* [GIVEN REQUEST]:
Turn every line of the items below into a JSON list of strings, one string per line, leaving out blank lines.

'''

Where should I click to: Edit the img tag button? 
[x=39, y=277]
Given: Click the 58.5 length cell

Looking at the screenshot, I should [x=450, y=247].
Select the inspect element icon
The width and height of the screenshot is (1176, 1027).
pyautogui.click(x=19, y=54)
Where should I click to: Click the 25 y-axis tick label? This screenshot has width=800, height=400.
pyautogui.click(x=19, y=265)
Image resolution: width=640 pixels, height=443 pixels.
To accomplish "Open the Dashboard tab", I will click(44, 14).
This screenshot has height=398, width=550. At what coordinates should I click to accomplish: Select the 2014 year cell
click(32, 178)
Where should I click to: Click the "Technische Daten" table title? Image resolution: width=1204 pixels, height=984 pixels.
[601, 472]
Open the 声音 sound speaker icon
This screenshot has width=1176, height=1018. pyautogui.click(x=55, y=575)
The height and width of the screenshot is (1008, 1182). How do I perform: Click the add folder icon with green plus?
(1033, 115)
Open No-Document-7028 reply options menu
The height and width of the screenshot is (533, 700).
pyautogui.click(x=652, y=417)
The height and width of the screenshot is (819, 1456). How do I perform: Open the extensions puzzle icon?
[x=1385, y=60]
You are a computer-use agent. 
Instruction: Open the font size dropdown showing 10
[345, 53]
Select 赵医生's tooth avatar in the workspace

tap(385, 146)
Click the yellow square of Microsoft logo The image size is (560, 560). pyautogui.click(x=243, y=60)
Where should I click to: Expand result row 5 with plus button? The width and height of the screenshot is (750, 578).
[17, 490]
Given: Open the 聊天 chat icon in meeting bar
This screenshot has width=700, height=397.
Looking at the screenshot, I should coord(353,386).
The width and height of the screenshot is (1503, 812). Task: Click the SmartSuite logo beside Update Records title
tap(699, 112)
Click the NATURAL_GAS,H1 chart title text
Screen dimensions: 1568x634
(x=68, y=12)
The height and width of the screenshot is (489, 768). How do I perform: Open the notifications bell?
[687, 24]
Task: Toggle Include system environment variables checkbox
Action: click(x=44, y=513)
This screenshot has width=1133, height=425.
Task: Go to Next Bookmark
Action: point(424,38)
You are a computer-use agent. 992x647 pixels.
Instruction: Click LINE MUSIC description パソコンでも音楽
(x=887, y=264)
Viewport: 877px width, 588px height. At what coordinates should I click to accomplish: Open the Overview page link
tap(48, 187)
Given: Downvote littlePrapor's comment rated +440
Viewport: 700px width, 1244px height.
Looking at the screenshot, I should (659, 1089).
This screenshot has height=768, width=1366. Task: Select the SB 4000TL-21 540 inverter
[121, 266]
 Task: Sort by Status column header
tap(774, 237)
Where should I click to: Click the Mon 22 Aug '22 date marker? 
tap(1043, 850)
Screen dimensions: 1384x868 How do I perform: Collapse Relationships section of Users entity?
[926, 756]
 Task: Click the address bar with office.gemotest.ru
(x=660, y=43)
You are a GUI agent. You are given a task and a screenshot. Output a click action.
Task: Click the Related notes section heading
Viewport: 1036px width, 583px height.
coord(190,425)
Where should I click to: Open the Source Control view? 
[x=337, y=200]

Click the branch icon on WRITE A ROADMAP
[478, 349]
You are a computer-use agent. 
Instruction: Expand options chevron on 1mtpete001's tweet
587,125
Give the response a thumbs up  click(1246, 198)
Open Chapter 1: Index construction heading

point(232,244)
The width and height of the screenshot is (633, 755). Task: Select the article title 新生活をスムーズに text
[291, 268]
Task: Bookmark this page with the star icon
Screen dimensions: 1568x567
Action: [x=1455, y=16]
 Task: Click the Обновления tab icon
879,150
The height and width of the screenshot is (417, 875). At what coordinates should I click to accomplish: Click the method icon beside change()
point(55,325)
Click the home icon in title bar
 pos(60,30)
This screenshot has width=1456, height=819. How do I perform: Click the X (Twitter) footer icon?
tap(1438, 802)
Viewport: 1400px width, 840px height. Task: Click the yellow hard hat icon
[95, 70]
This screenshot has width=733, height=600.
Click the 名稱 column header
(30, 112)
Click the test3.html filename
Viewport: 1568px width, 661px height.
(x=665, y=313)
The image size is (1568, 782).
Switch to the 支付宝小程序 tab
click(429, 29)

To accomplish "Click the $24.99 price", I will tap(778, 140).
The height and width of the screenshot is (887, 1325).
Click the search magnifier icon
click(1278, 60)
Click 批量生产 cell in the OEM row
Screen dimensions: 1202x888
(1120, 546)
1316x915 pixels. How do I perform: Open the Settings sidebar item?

'''

* [WRITTEN ANSWER]:
[
  "Where should I click to: Edit the img tag button? ",
  "[x=39, y=277]",
  "Given: Click the 58.5 length cell",
  "Looking at the screenshot, I should [x=450, y=247].",
  "Select the inspect element icon",
  "The width and height of the screenshot is (1176, 1027).",
  "pyautogui.click(x=19, y=54)",
  "Where should I click to: Click the 25 y-axis tick label? This screenshot has width=800, height=400.",
  "pyautogui.click(x=19, y=265)",
  "Image resolution: width=640 pixels, height=443 pixels.",
  "To accomplish \"Open the Dashboard tab\", I will click(44, 14).",
  "This screenshot has height=398, width=550. At what coordinates should I click to accomplish: Select the 2014 year cell",
  "click(32, 178)",
  "Where should I click to: Click the \"Technische Daten\" table title? Image resolution: width=1204 pixels, height=984 pixels.",
  "[601, 472]",
  "Open the 声音 sound speaker icon",
  "This screenshot has width=1176, height=1018. pyautogui.click(x=55, y=575)",
  "The height and width of the screenshot is (1008, 1182). How do I perform: Click the add folder icon with green plus?",
  "(1033, 115)",
  "Open No-Document-7028 reply options menu",
  "The height and width of the screenshot is (533, 700).",
  "pyautogui.click(x=652, y=417)",
  "The height and width of the screenshot is (819, 1456). How do I perform: Open the extensions puzzle icon?",
  "[x=1385, y=60]",
  "You are a computer-use agent. ",
  "Instruction: Open the font size dropdown showing 10",
  "[345, 53]",
  "Select 赵医生's tooth avatar in the workspace",
  "tap(385, 146)",
  "Click the yellow square of Microsoft logo The image size is (560, 560). pyautogui.click(x=243, y=60)",
  "Where should I click to: Expand result row 5 with plus button? The width and height of the screenshot is (750, 578).",
  "[17, 490]",
  "Given: Open the 聊天 chat icon in meeting bar",
  "This screenshot has width=700, height=397.",
  "Looking at the screenshot, I should coord(353,386).",
  "The width and height of the screenshot is (1503, 812). Task: Click the SmartSuite logo beside Update Records title",
  "tap(699, 112)",
  "Click the NATURAL_GAS,H1 chart title text",
  "Screen dimensions: 1568x634",
  "(x=68, y=12)",
  "The height and width of the screenshot is (489, 768). How do I perform: Open the notifications bell?",
  "[687, 24]",
  "Task: Toggle Include system environment variables checkbox",
  "Action: click(x=44, y=513)",
  "This screenshot has width=1133, height=425.",
  "Task: Go to Next Bookmark",
  "Action: point(424,38)",
  "You are a computer-use agent. 992x647 pixels.",
  "Instruction: Click LINE MUSIC description パソコンでも音楽",
  "(x=887, y=264)",
  "Viewport: 877px width, 588px height. At what coordinates should I click to accomplish: Open the Overview page link",
  "tap(48, 187)",
  "Given: Downvote littlePrapor's comment rated +440",
  "Viewport: 700px width, 1244px height.",
  "Looking at the screenshot, I should (659, 1089).",
  "This screenshot has height=768, width=1366. Task: Select the SB 4000TL-21 540 inverter",
  "[121, 266]",
  " Task: Sort by Status column header",
  "tap(774, 237)",
  "Where should I click to: Click the Mon 22 Aug '22 date marker? ",
  "tap(1043, 850)",
  "Screen dimensions: 1384x868 How do I perform: Collapse Relationships section of Users entity?",
  "[926, 756]",
  " Task: Click the address bar with office.gemotest.ru",
  "(x=660, y=43)",
  "You are a GUI agent. You are given a task and a screenshot. Output a click action.",
  "Task: Click the Related notes section heading",
  "Viewport: 1036px width, 583px height.",
  "coord(190,425)",
  "Where should I click to: Open the Source Control view? ",
  "[x=337, y=200]",
  "Click the branch icon on WRITE A ROADMAP",
  "[478, 349]",
  "You are a computer-use agent. ",
  "Instruction: Expand options chevron on 1mtpete001's tweet",
  "587,125",
  "Give the response a thumbs up  click(1246, 198)",
  "Open Chapter 1: Index construction heading",
  "point(232,244)",
  "The width and height of the screenshot is (633, 755). Task: Select the article title 新生活をスムーズに text",
  "[291, 268]",
  "Task: Bookmark this page with the star icon",
  "Screen dimensions: 1568x567",
  "Action: [x=1455, y=16]",
  " Task: Click the Обновления tab icon",
  "879,150",
  "The height and width of the screenshot is (417, 875). At what coordinates should I click to accomplish: Click the method icon beside change()",
  "point(55,325)",
  "Click the home icon in title bar",
  " pos(60,30)",
  "This screenshot has width=1456, height=819. How do I perform: Click the X (Twitter) footer icon?",
  "tap(1438, 802)",
  "Viewport: 1400px width, 840px height. Task: Click the yellow hard hat icon",
  "[95, 70]",
  "This screenshot has width=733, height=600.",
  "Click the 名稱 column header",
  "(30, 112)",
  "Click the test3.html filename",
  "Viewport: 1568px width, 661px height.",
  "(x=665, y=313)",
  "The image size is (1568, 782).",
  "Switch to the 支付宝小程序 tab",
  "click(429, 29)",
  "To accomplish \"Click the $24.99 price\", I will tap(778, 140).",
  "The height and width of the screenshot is (887, 1325).",
  "Click the search magnifier icon",
  "click(1278, 60)",
  "Click 批量生产 cell in the OEM row",
  "Screen dimensions: 1202x888",
  "(1120, 546)",
  "1316x915 pixels. How do I perform: Open the Settings sidebar item?"
]